Artificial Intelligence

Expressing Emotion Through Typography With AI

Updated on December 9, 2022

Current trends and innovations in text communications (including email, messaging, and captioning systems) must negotiate the affective chasm between written and spoken speech in crude and approximative ways.

For instance, the last few years have brought alternating caps into vogue as a provocative meme in social media flame wars, while, the much-hated use of caps lock (as well as bold and jarring typographic effects allowed by some comment platforms) continues to provoke intervention from moderators.

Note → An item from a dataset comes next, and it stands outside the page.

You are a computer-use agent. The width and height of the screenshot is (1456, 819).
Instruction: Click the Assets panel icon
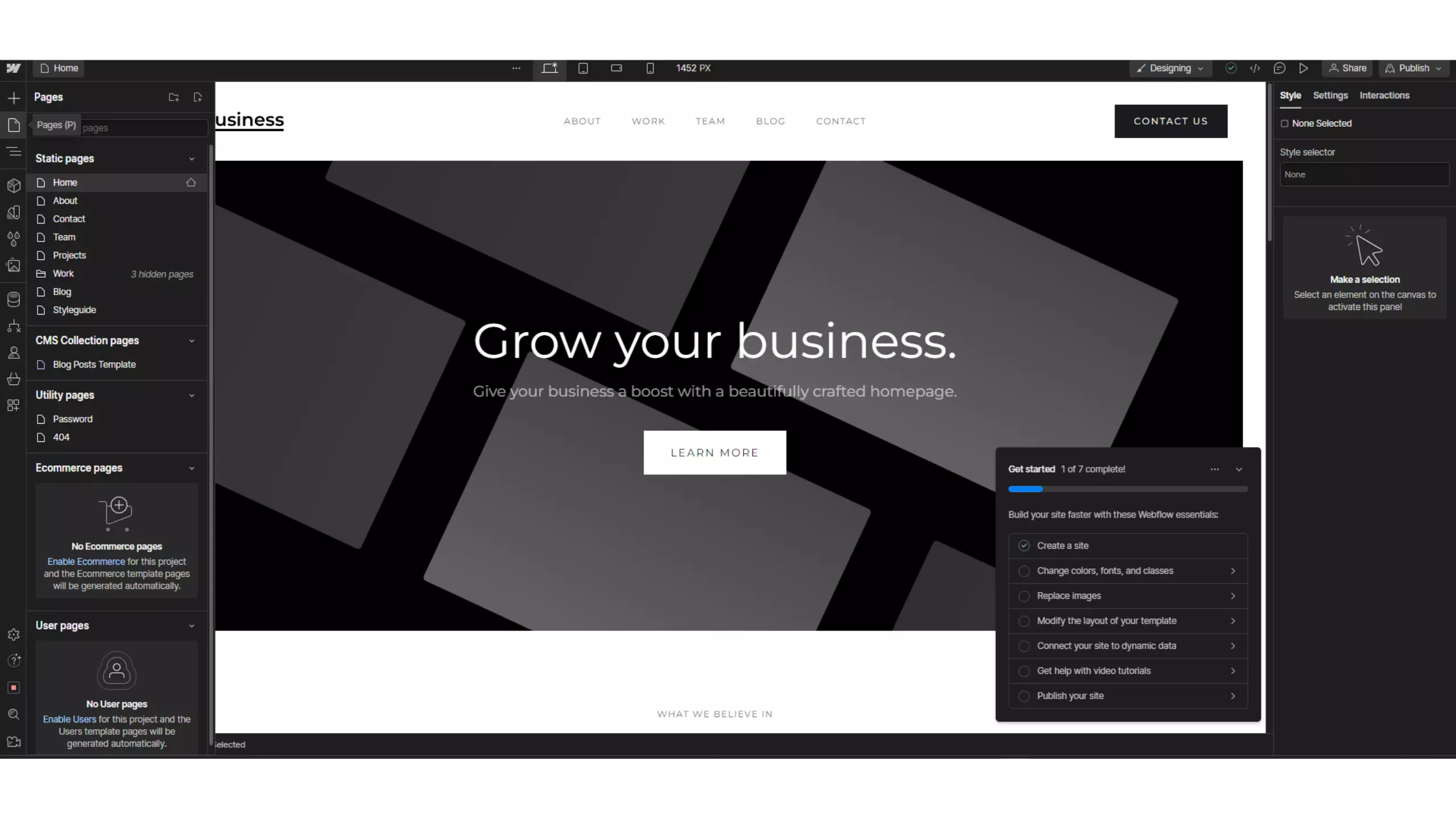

These are monotone and only broadly representative methods for clarifying the intent of the written word.

At the same time, the growth of popularity of emoticons and emojis, as a hybrid textual/visual sentiment conveyer, has actively engaged the Natural Language Processing (NLP) research sector in recent years, along with interest in the meaning of animated GIFs that users post in comment threads.

Over time, written language has evolved an innovative fund of these ‘additive' linguistic methods, which attempt either to proxy emotion or to evoke it in the absence of the tonal information in the spoken word.

Usually, however, we need to render the emotion as best we can from the context of the written word. Consider, for example, the exclamation ‘Oh, Oh, Oh!', at the conclusion of Lady Macbeth's deranged nocturnal soliloquy, arguably a case study of the extent to which intonation can affect meaning.

In most adaptations, this pained lamentation lasts 2-6 seconds; in Trevor Nunn's 1976 Royal Shakespeare Company production of Macbeth, Judi Dench took the reading of this line to a perhaps-unchallenged record of 24.45 seconds, in a landmark interpretation of the role.

MACBETH - William Shakespeare - Ian McKellen - Judi Dench - HD RESTORED - 4K

Watch this video on YouTube

(YouTube's own auto-captioning system for this clip describes Dench's ululation as [MUSIC])

Translating Prosody to Typography

A recent paper from Brazil proposes a system of speech-modulated typography that could potentially incorporate such prosody, and other paralinguistic components, directly into captioned speech, adding a dimension of emotion that's poorly captured by the prepending of adjectives such as [Shouting], or the other ‘flat' tricks available to closed caption subtitling conventions.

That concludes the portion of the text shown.